JMW: It seems as though skepticism has become the default position to combat the prevailing (perhaps perceived) religious modes of the right—yet that position’s limits can seem constrictive and fruitless except as a kind of armor. As a believer, as you say, what’s at stake for you as a religious poet? Is that markedly different from a student in one of your classes who wants to get serious about poetry, but says, instead: “I’m a nonbeliever”?
PO'L: Provocative question. I would never impose my beliefs or assert the worth of religious poetry over any other poetry in a classroom or with any of my students. I want my students to learn the value of diction, image, and tone (for instance), or melopoeia, phanopoeia, and logopoeia. And that’s a project of several years! So, no reason to press religious concerns. Even so, at the Art Institute, because I teach classes in religion regularly, my creative writing students cross over. And beyond that, at the Art Institute, all of my students are art students: they’re all interested in making things. Anecdotally, I find more resistance to religious ideas – or, more specifically, Western religious ideas – among people in English departments than I do among art students, whose instincts are less toward skepticism and more toward a kind of porousness that functions as an opportunism: What can I use and how can I use it?
What’s at stake for this religious poet? Grandly, the salvation of my soul. Minutely, well, the same thing. Secularization is the ongoing trending tendency in the West since the Enlightenment; this is especially true among intellectuals, academics, and the many creative workers who make their livings in environments supported by academic institutions, especially in the humanities. I’m not entirely sure why this is so, except as a behavioral donning of the armor you noted in your question. But what are these people protecting themselves from? What’s their vulnerability?

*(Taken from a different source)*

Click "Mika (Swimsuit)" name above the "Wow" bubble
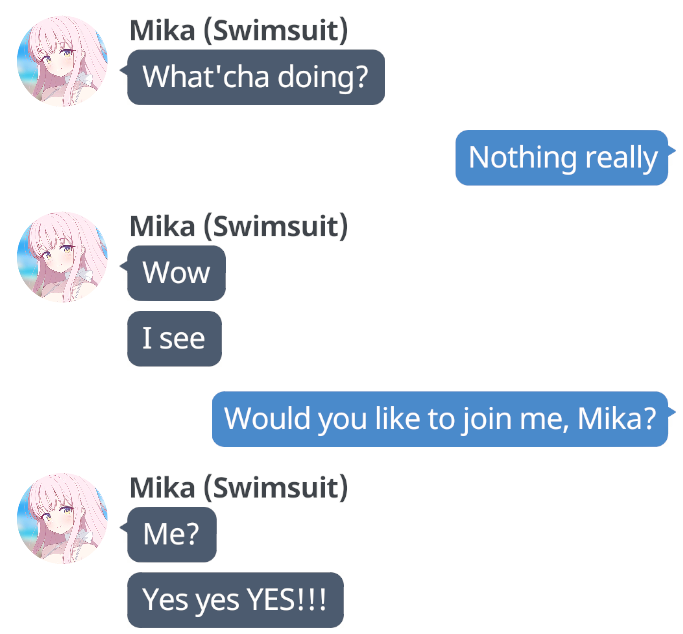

In his memoir, Youth, J.M. Coetzee describes (in a somewhat abstract third-person) how as he was making the shift completely from being a computer scientist to an artist in his 20s, he gave himself over to the study of logic for a period, more to follow a hunch than to gain some understanding. (Coetzee had been working as a programmer for IBM in London in the 1970s.) This is toward the end of the memoir. During this study, he has what I take to be a powerful recognition, one I think must have prefigured the creative work to come. Looking at the history of Western logic, he realizes that in antiquity there was this consensual decision to abandon the and/or orientation toward choices in favor of either/or. And with the arrival of either/or came the favoring of binaries over totalities. Thus logic over illogic. In my reading, and/or choices are mythical and creaturely: spirit and matter; human and animal; sky and sea. Coetzee is suggesting that the primary operation of the imagination is overlapping, metaphorical: and/or. Logic and rationality are a later development, distinctively human, thus an imposition. (I think his novels bear this notion out, especially Disgrace, but also Elizabeth Costello.) In my admittedly simplistic formulation, religion has been quarantined to the realm of illogic – something primitive, instinctual, needing to be outgrown. But religion is the cultural and imaginal expression of the and/or. And until relatively recently, creative work belonged in the same realm.